-- Start DATA TO USE --

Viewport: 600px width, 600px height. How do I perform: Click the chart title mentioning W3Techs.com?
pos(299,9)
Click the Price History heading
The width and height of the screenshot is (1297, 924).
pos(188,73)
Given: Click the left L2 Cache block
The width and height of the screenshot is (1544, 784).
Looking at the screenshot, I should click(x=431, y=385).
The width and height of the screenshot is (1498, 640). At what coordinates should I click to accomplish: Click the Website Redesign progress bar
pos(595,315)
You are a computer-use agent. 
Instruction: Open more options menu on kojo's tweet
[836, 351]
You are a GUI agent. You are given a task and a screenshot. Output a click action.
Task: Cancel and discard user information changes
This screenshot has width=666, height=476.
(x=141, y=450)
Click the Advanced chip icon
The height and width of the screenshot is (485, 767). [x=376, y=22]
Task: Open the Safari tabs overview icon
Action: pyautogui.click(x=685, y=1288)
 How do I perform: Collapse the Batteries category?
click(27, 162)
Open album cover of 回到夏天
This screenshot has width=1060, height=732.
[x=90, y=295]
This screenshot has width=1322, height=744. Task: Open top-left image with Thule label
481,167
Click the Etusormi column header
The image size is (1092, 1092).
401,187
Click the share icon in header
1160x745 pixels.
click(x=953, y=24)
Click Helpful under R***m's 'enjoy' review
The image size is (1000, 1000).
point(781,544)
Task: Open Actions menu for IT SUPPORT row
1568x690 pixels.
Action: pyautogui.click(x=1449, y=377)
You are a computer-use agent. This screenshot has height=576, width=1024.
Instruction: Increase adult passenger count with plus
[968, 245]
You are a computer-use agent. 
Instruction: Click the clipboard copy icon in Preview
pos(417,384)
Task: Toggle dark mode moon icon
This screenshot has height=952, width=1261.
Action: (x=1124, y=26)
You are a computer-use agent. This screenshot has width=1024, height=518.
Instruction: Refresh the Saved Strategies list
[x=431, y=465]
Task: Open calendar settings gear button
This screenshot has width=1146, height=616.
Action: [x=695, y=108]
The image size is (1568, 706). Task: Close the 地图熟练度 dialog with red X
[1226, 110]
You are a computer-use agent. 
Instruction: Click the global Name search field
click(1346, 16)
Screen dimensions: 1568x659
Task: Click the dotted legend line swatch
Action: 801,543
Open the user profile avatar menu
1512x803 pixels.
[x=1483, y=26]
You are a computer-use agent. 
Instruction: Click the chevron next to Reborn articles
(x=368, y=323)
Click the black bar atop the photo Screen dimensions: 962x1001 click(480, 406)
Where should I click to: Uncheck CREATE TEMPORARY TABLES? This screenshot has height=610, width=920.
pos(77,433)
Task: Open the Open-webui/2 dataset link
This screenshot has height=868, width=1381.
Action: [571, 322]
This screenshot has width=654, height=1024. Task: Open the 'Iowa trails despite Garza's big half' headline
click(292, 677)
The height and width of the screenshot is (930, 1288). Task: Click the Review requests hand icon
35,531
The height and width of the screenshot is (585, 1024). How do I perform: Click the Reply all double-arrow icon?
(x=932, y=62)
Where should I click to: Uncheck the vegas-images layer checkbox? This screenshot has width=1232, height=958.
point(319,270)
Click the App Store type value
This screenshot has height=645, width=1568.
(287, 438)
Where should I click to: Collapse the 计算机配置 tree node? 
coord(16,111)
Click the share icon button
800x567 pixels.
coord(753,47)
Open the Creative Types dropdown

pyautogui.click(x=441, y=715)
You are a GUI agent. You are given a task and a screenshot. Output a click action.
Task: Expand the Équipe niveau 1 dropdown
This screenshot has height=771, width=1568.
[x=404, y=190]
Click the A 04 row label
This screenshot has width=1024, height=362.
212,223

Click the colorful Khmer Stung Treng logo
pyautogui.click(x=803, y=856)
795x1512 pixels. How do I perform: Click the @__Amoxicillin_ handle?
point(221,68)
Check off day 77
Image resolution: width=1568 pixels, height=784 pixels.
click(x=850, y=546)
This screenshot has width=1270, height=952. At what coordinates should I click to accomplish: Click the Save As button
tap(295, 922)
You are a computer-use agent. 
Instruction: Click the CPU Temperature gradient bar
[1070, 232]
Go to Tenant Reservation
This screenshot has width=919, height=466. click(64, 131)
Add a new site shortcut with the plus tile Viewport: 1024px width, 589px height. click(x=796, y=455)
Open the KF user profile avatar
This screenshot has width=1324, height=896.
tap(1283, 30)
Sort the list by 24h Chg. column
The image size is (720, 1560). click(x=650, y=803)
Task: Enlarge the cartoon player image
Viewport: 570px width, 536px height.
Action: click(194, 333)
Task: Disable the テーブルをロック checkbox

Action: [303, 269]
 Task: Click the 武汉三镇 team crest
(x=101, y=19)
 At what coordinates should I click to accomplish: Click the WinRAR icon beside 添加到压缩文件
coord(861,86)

-- End DATA TO USE --

**WHAT IS ASKED**
Write out every line of the material above word for word, without changing anything.

**WRITTEN RESPONSE**
Viewport: 600px width, 600px height. How do I perform: Click the chart title mentioning W3Techs.com?
pos(299,9)
Click the Price History heading
The width and height of the screenshot is (1297, 924).
pos(188,73)
Given: Click the left L2 Cache block
The width and height of the screenshot is (1544, 784).
Looking at the screenshot, I should click(x=431, y=385).
The width and height of the screenshot is (1498, 640). At what coordinates should I click to accomplish: Click the Website Redesign progress bar
pos(595,315)
You are a computer-use agent. 
Instruction: Open more options menu on kojo's tweet
[836, 351]
You are a GUI agent. You are given a task and a screenshot. Output a click action.
Task: Cancel and discard user information changes
This screenshot has width=666, height=476.
(x=141, y=450)
Click the Advanced chip icon
The height and width of the screenshot is (485, 767). [x=376, y=22]
Task: Open the Safari tabs overview icon
Action: pyautogui.click(x=685, y=1288)
 How do I perform: Collapse the Batteries category?
click(27, 162)
Open album cover of 回到夏天
This screenshot has width=1060, height=732.
[x=90, y=295]
This screenshot has width=1322, height=744. Task: Open top-left image with Thule label
481,167
Click the Etusormi column header
The image size is (1092, 1092).
401,187
Click the share icon in header
1160x745 pixels.
click(x=953, y=24)
Click Helpful under R***m's 'enjoy' review
The image size is (1000, 1000).
point(781,544)
Task: Open Actions menu for IT SUPPORT row
1568x690 pixels.
Action: pyautogui.click(x=1449, y=377)
You are a computer-use agent. This screenshot has height=576, width=1024.
Instruction: Increase adult passenger count with plus
[968, 245]
You are a computer-use agent. 
Instruction: Click the clipboard copy icon in Preview
pos(417,384)
Task: Toggle dark mode moon icon
This screenshot has height=952, width=1261.
Action: (x=1124, y=26)
You are a computer-use agent. This screenshot has width=1024, height=518.
Instruction: Refresh the Saved Strategies list
[x=431, y=465]
Task: Open calendar settings gear button
This screenshot has width=1146, height=616.
Action: [x=695, y=108]
The image size is (1568, 706). Task: Close the 地图熟练度 dialog with red X
[1226, 110]
You are a computer-use agent. 
Instruction: Click the global Name search field
click(1346, 16)
Screen dimensions: 1568x659
Task: Click the dotted legend line swatch
Action: 801,543
Open the user profile avatar menu
1512x803 pixels.
[x=1483, y=26]
You are a computer-use agent. 
Instruction: Click the chevron next to Reborn articles
(x=368, y=323)
Click the black bar atop the photo Screen dimensions: 962x1001 click(480, 406)
Where should I click to: Uncheck CREATE TEMPORARY TABLES? This screenshot has height=610, width=920.
pos(77,433)
Task: Open the Open-webui/2 dataset link
This screenshot has height=868, width=1381.
Action: [571, 322]
This screenshot has width=654, height=1024. Task: Open the 'Iowa trails despite Garza's big half' headline
click(292, 677)
The height and width of the screenshot is (930, 1288). Task: Click the Review requests hand icon
35,531
The height and width of the screenshot is (585, 1024). How do I perform: Click the Reply all double-arrow icon?
(x=932, y=62)
Where should I click to: Uncheck the vegas-images layer checkbox? This screenshot has width=1232, height=958.
point(319,270)
Click the App Store type value
This screenshot has height=645, width=1568.
(287, 438)
Where should I click to: Collapse the 计算机配置 tree node? 
coord(16,111)
Click the share icon button
800x567 pixels.
coord(753,47)
Open the Creative Types dropdown

pyautogui.click(x=441, y=715)
You are a GUI agent. You are given a task and a screenshot. Output a click action.
Task: Expand the Équipe niveau 1 dropdown
This screenshot has height=771, width=1568.
[x=404, y=190]
Click the A 04 row label
This screenshot has width=1024, height=362.
212,223

Click the colorful Khmer Stung Treng logo
pyautogui.click(x=803, y=856)
795x1512 pixels. How do I perform: Click the @__Amoxicillin_ handle?
point(221,68)
Check off day 77
Image resolution: width=1568 pixels, height=784 pixels.
click(x=850, y=546)
This screenshot has width=1270, height=952. At what coordinates should I click to accomplish: Click the Save As button
tap(295, 922)
You are a computer-use agent. 
Instruction: Click the CPU Temperature gradient bar
[1070, 232]
Go to Tenant Reservation
This screenshot has width=919, height=466. click(64, 131)
Add a new site shortcut with the plus tile Viewport: 1024px width, 589px height. click(x=796, y=455)
Open the KF user profile avatar
This screenshot has width=1324, height=896.
tap(1283, 30)
Sort the list by 24h Chg. column
The image size is (720, 1560). click(x=650, y=803)
Task: Enlarge the cartoon player image
Viewport: 570px width, 536px height.
Action: click(194, 333)
Task: Disable the テーブルをロック checkbox

Action: [303, 269]
 Task: Click the 武汉三镇 team crest
(x=101, y=19)
 At what coordinates should I click to accomplish: Click the WinRAR icon beside 添加到压缩文件
coord(861,86)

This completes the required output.